Se deduce también de esta primacía del amor que nuestra actividad en la oración debe estar guiada por este principio: lo que debemos hacer es aquello que favorezca y fortifique el amor. Es bueno todo lo que lleva al amor. Pero a un amor verdadero, no a un amor superficialmente sentimental (aunque los sentimientos ardientes tienen su valor como expresión del amor, si Dios nos hace sacar beneficio de ellos...).

Los pensamientos, las consideraciones, los actos interiores que nutren o expresan nuestro amor por Dios, que nos hacen crecer en el reconocimiento y la confianza en Él; que despiertan o estimulan el deseo de darnos enteramente a Él, de pertenecerle, de servirle fielmente como único Señor, etc., deben constituir habitualmente la parte principal de nuestra propia actividad en la oración. Todo lo que fortalezca nuestro amor a Dios es un buen tema de oración.

Tender a la simplicidad

Una consecuencia de esto es la siguiente: debemos estar atentos en la oración a no dispersarnos, no multiplicar los pensamientos y las consideraciones en las que existiría en definitiva más la búsqueda de un alto vuelo que de una efectiva conversión del corazón. ¿De qué me sirve tener pensamientos elevados y variados sobre los misterios de la fe, cambiar constantemente de temas de meditación recorriendo todas las verdades de la teología y todos los pasajes de las Escrituras, si no emerjo de esto con la resolución de entregarme a Dios y renunciar a mí mismo por amor a Él? «Amar, dice santa Teresa del Niño Jesús, es darlo todo y darse uno mismo». Si mi oración cotidiana consistiera en un solo pensamiento: incitar a mi corazón a entregarse por entero al Señor, fortalecerme sin cesar en la resolución de servirle y entregarme a Él, esta oración sería más pobre, pero, indudablemente, mucho mejor.

Para continuar con el tema de la primacía del amor, recordemos un hecho en la vida de santa Teresa de Lisieux. Poco antes de su muerte, estando santa Teresa muy enferma y en cama, su hermana (la madre Agnès) entró en su habitación y le preguntó: –«¿En qué piensas?». –«No pienso en nada; no puedo hacerlo, sufro demasiado, por eso rezo». –«Y ¿qué le dices a Jesús?» Teresa responde: «No le digo nada, lo amo».
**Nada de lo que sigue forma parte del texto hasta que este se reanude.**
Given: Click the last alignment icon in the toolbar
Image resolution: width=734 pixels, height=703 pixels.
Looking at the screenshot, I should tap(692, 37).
He aquí la oración más pobre pero más profunda: un simple acto de amor, más allá de todas las palabras, de todos los pensamientos. Debemos tender a esa simplicidad. A fin de cuentas, nuestra oración no debería ser más que eso: no palabras, ni pensamientos, ni una sucesión de actos particulares y distintos, sino un solo acto único y simple de amor. Pero nosotros a quienes el pecado ha vuelto tan complicados, tan dispersos, necesitamos mucho tiempo y un profundo trabajo de la gracia para llegar a esta simplicidad. Conservemos al menos este pensamiento: el valor de la oración no se mide por la multiplicidad y abundancia de las cosas que hagamos; por el contrario, nuestra oración valdrá más en tanto más se asemeje a este simple acto de amor. Y, normalmente, cuanto más progresamos en la vida espiritual, más se simplifica nuestra oración...

* Del P. Jacques Philippe, en «El tiempo para Dios – Guía para la vida de oración». Ed. San Pablo, Buenos Aires – 2014.